The APHINITY study is actually a very well-known study in the oncology field. It’s the largest study in the adjuvant setting in which two blockers of HER2, pertuzumab and trastuzumab, were compared with a patient population with just one blocker of HER2, trastuzumab. It’s a practice-changing trial but it’s a bit controversial because the added benefit in terms of outcome is not existing in terms of overall survival. But there is an important benefit for patients with lymph node positive disease.
Because the overall survival benefit and because it’s only restricted to lymph node positive patients, there is an important interest to find biomarkers that can help identify patients who may benefit more from double blockade of HER2 versus single blockade of HER2.
We have analysed the immune system in that trial. We knew from a variety of studies that the immune system is a very important prognostic and predictive variable in HER2+ disease. But we have not only looked at the immune system by manual scoring, according to international guidelines which were developed by the TILs working group, but we have also applied a computational method. The computational method on the one hand which is based on artificial intelligence and a computational method on the other hand which is based on artificial intelligence.
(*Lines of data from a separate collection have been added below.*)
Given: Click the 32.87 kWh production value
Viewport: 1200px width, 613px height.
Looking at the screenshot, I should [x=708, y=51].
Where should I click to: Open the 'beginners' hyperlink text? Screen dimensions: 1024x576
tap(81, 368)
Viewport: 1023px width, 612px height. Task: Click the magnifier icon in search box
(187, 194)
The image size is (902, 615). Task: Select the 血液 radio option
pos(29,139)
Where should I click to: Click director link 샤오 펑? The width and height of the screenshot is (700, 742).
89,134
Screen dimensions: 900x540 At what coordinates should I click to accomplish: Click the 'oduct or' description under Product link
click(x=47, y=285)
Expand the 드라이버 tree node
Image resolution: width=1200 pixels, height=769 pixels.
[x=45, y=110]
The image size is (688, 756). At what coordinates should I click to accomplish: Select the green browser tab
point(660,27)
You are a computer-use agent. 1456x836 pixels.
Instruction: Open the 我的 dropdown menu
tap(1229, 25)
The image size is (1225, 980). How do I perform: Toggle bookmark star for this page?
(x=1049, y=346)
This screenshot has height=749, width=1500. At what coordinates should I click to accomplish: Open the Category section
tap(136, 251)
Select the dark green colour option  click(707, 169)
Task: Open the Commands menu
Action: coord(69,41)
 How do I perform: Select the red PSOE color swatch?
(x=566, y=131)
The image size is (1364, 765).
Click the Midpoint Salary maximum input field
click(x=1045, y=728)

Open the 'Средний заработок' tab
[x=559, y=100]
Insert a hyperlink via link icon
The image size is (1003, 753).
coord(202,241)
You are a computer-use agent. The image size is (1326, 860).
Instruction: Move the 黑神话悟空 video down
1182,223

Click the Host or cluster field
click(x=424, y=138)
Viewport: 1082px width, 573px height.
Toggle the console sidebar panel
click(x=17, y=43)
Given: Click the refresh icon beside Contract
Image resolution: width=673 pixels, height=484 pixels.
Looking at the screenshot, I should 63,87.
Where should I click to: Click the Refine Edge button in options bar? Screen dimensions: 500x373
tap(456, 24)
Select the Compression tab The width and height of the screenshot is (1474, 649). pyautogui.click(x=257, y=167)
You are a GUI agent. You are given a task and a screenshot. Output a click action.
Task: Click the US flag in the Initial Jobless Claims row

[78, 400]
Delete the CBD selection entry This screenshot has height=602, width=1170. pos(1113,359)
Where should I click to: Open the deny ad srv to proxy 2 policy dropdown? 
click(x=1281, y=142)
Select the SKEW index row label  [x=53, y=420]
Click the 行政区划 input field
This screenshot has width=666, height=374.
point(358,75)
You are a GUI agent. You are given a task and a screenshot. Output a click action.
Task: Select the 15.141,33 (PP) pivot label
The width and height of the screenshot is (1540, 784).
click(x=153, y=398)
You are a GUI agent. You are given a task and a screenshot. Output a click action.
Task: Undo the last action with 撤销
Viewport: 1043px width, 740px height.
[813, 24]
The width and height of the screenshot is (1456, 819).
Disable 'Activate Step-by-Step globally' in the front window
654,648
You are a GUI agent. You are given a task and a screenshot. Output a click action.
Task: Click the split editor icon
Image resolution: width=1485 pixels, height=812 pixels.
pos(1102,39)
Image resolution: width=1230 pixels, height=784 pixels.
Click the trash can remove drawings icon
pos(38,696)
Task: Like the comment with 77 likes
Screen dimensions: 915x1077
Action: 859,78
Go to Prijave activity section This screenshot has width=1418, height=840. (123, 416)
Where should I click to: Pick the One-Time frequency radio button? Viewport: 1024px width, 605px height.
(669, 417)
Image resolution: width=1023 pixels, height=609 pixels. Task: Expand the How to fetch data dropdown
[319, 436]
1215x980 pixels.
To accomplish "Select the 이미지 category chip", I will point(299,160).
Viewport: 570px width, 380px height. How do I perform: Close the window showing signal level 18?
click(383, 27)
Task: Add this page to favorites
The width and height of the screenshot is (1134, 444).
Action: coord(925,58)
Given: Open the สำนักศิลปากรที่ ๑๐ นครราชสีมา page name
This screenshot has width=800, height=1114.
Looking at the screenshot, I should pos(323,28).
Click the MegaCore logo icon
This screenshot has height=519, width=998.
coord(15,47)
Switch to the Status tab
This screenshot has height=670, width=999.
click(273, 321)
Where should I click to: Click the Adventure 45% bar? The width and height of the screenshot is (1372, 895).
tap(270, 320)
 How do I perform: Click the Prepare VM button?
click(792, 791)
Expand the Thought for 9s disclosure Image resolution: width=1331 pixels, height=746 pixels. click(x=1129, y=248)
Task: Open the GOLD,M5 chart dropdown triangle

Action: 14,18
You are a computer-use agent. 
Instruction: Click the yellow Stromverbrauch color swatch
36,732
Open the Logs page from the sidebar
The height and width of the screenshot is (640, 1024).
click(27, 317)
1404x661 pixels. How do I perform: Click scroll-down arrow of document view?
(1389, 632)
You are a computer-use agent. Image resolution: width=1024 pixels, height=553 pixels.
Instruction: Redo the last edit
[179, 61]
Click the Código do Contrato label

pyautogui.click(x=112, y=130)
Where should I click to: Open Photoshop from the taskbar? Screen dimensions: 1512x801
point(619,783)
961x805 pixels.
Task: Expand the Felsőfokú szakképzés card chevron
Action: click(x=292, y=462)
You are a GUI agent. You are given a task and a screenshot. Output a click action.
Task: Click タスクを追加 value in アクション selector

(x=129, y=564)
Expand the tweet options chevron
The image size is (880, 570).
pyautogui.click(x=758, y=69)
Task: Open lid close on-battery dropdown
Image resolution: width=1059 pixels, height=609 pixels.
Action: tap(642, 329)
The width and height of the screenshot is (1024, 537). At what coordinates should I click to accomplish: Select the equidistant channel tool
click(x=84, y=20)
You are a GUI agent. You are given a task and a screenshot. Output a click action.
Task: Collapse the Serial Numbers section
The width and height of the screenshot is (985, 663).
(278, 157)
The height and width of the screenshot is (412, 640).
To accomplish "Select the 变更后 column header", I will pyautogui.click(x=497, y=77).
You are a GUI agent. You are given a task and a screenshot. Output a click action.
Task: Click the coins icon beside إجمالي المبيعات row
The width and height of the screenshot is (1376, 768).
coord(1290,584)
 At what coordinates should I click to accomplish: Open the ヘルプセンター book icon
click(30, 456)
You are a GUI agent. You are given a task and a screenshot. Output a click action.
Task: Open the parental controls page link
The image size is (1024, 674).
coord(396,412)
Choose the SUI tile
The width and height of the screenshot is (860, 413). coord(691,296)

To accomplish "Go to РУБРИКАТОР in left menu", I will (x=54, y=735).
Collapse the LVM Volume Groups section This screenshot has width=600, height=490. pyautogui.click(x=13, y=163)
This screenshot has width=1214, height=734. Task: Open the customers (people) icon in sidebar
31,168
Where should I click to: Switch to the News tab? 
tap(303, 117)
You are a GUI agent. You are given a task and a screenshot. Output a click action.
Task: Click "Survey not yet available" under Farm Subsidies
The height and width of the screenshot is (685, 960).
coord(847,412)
What we have shown is that the more immune cells we have, so the stronger the immune system is in that particular disease, the longer the patients live. It doesn’t really matter how you measure it, whether you measure it with manual assessment done by the pathologist using a microscope, so it can be done by everybody, or if it is done by computational methods with AI or without AI. But what we mostly have shown, and this is certainly of interest to the community, is that if you combine manual scoring with an AI method that you can identify an additional set of patients who would have been missed by just the manual method in terms of benefit to the double blockade of HER2. This is a very important finding and very important information that we can give to clinicians but only if we do both - quantity and spatial metrics identified with artificial intelligence. This is a project that we have co-developed with a start-up called Case45 who helped us and we helped them develop this method to analyse not only quantity but also spatial positioning of immune cells and the importance thereof.